## Stated task 1:
Could you reproduce, word for word, the forum post on the two-block friction problem shown below?

What Is the Acceleration of Two Blocks in a Frictional System?

[natalydj83]

hw Problem:
A block of mass 1 kg rests on a tabletop with coeficient of kinetic frictionequal to 0.3. The block is conected by a string which passes over a frictionless pulley to a second block of mass 2kg which hangs vertically from the string. The acceleration of the two block is...?

mass(1)=1kg
mass(2)=2kg
uk=0.3(coeficient)
Fr(friction)=uk*Fn(normal force)

My solution:
(x)F=ma

box 1
component (x)=Ft(force tension)-Ffr(friction)=ma
component (y)=Fn(normal force)-mg(weight)=m(a=0)

## Given data:
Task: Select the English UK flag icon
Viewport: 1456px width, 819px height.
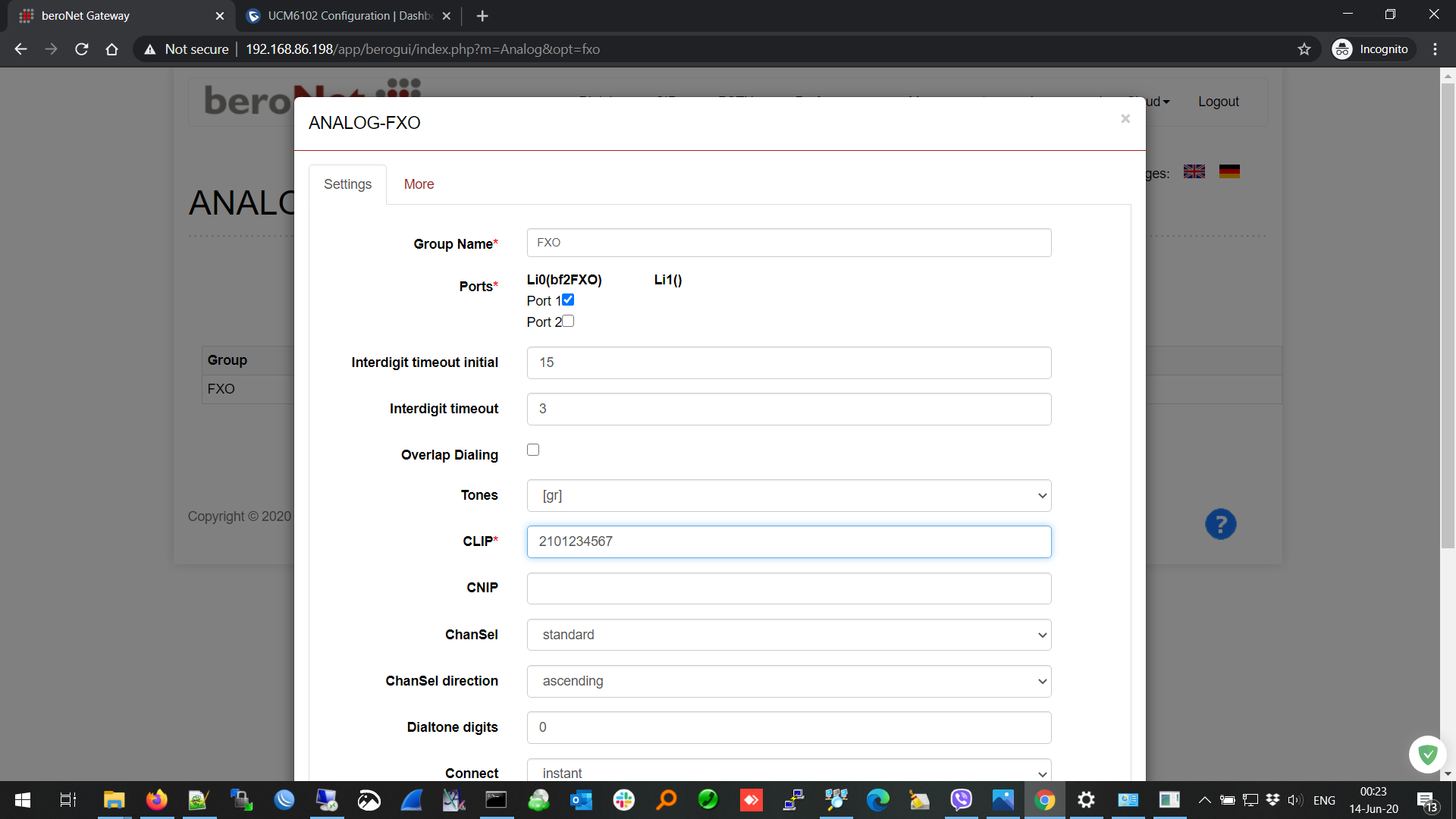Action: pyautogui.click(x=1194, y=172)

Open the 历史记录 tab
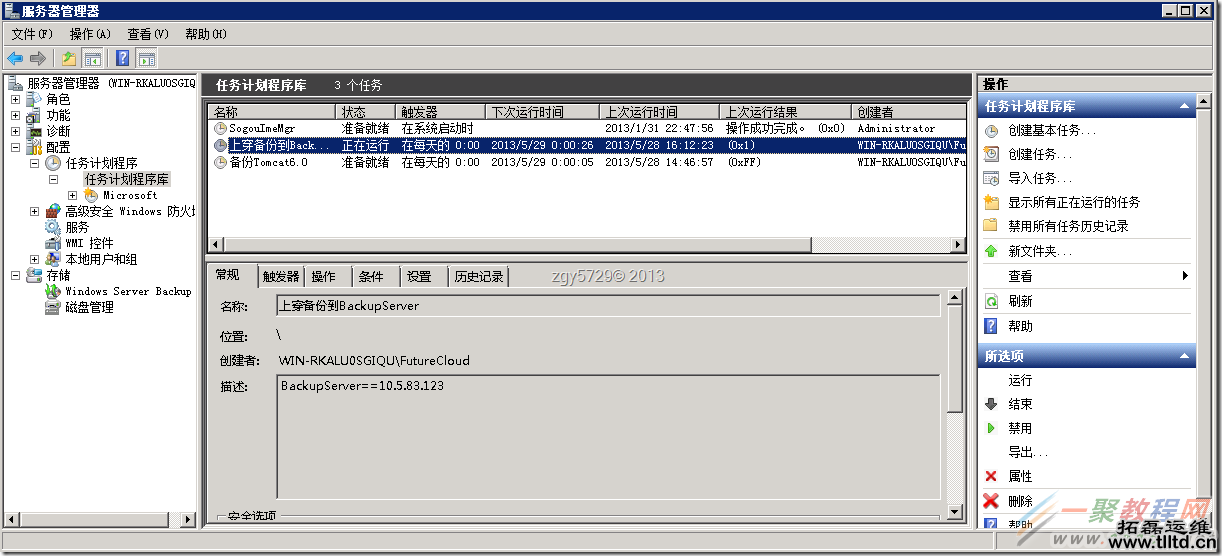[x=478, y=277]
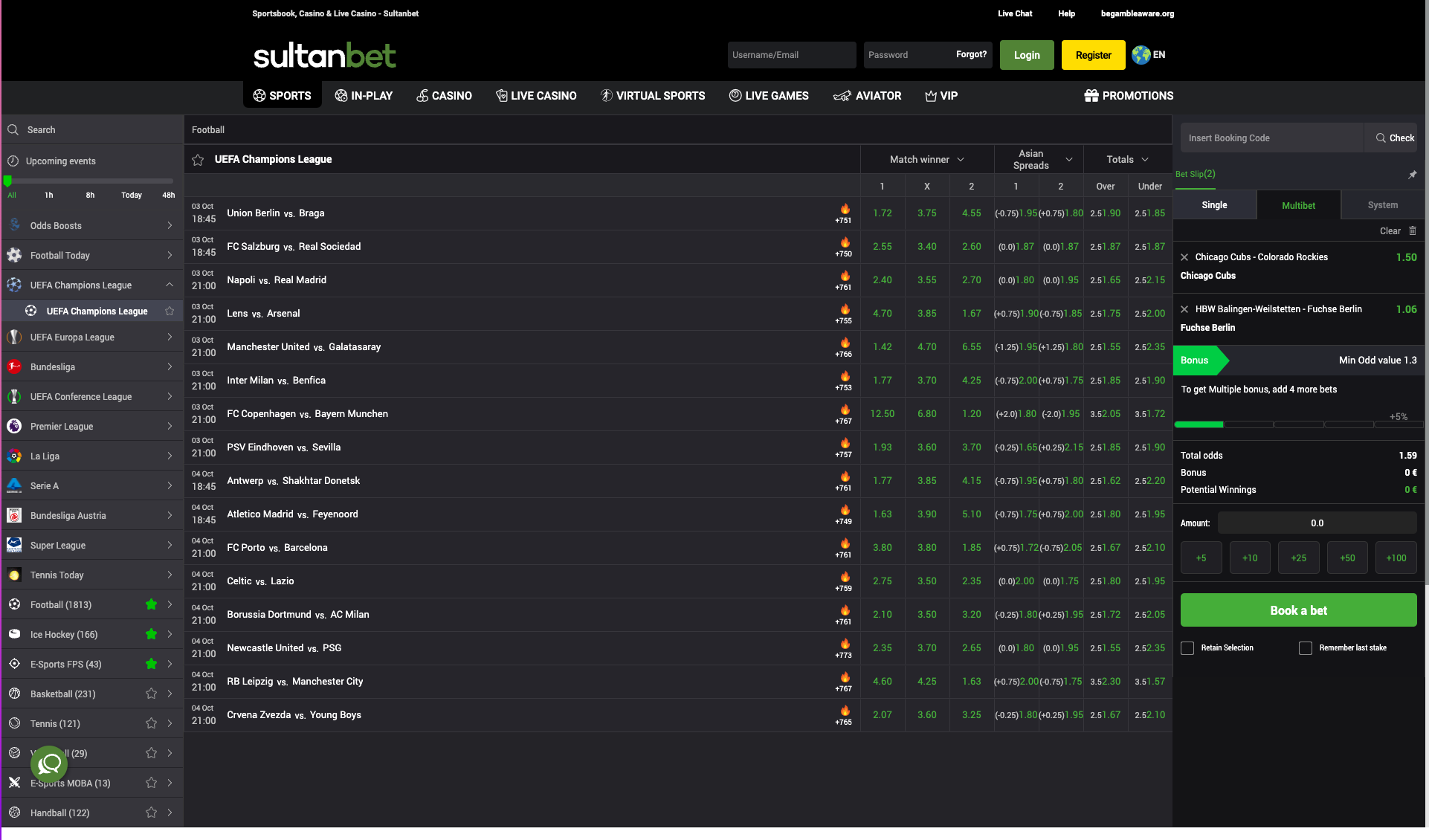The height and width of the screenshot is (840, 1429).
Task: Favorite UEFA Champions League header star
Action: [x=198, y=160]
---
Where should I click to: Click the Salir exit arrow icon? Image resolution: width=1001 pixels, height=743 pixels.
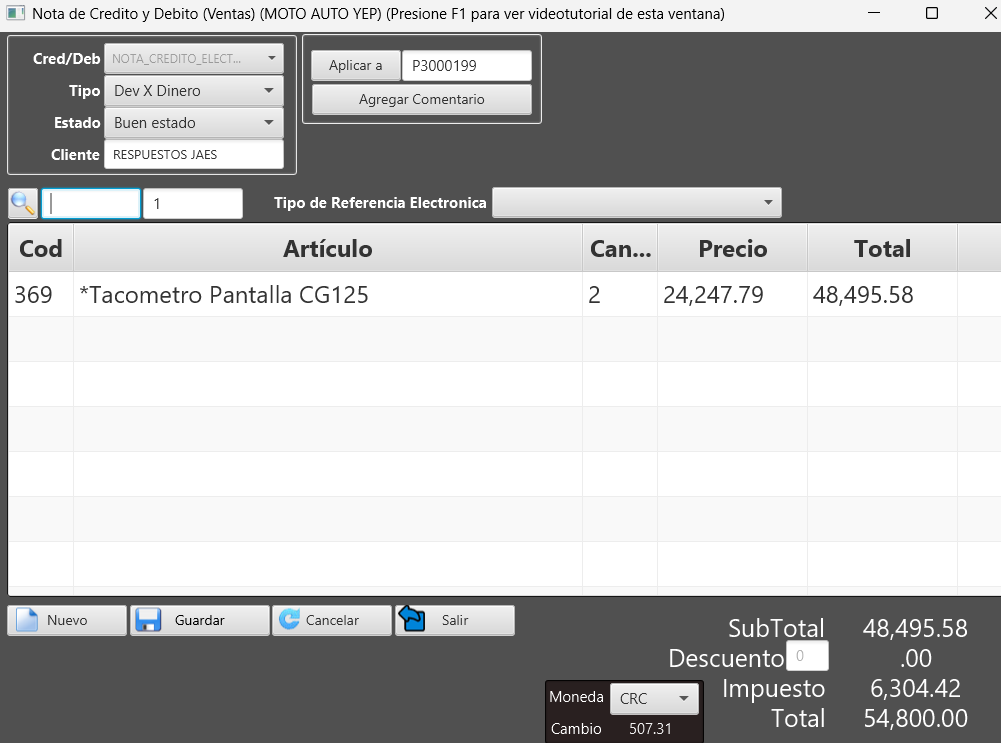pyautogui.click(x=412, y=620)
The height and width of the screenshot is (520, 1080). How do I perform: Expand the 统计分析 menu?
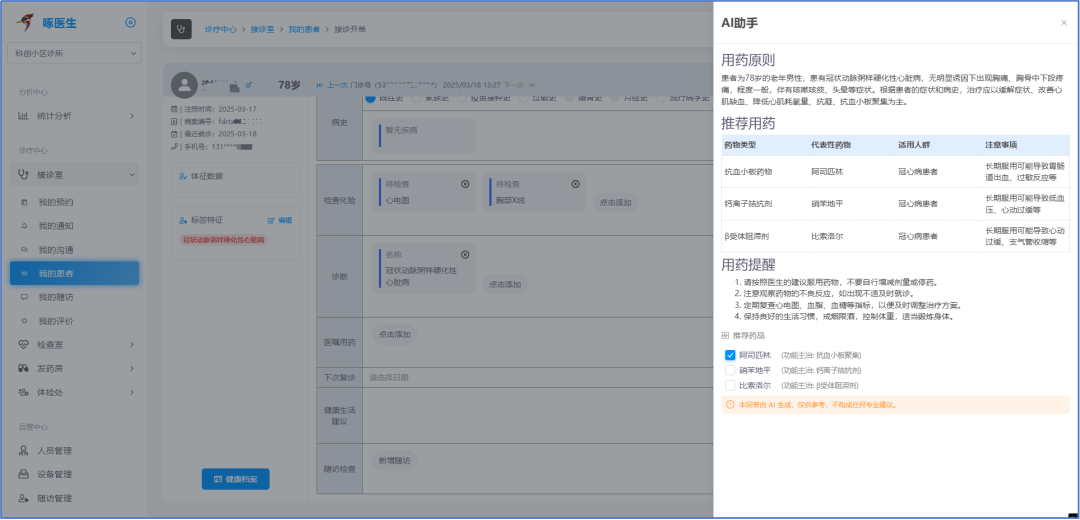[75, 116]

## Stated task 2:
Can you write out, verbatim, the stretch of the records from the line that contains "Task: Select the English UK flag icon" through the line that contains "Action: [x=198, y=160]", including both of those lines and leaving out the pictures?

## Written answer 1:
What Is the Acceleration of Two Blocks in a Frictional System?

[natalydj83]

hw Problem:
A block of mass 1 kg rests on a tabletop with coeficient of kinetic frictionequal to 0.3. The block is conected by a string which passes over a frictionless pulley to a second block of mass 2kg which hangs vertically from the string. The acceleration of the two block is...?

mass(1)=1kg
mass(2)=2kg
uk=0.3(coeficient)
Fr(friction)=uk*Fn(normal force)

My solution:
(x)F=ma

box 1
component (x)=Ft(force tension)-Ffr(friction)=ma
component (y)=Fn(normal force)-mg(weight)=m(a=0)

## Written answer 2:
Task: Select the English UK flag icon
Viewport: 1456px width, 819px height.
Action: pyautogui.click(x=1194, y=172)

Open the 历史记录 tab
[x=478, y=277]
The height and width of the screenshot is (840, 1429).
Task: Favorite UEFA Champions League header star
Action: [x=198, y=160]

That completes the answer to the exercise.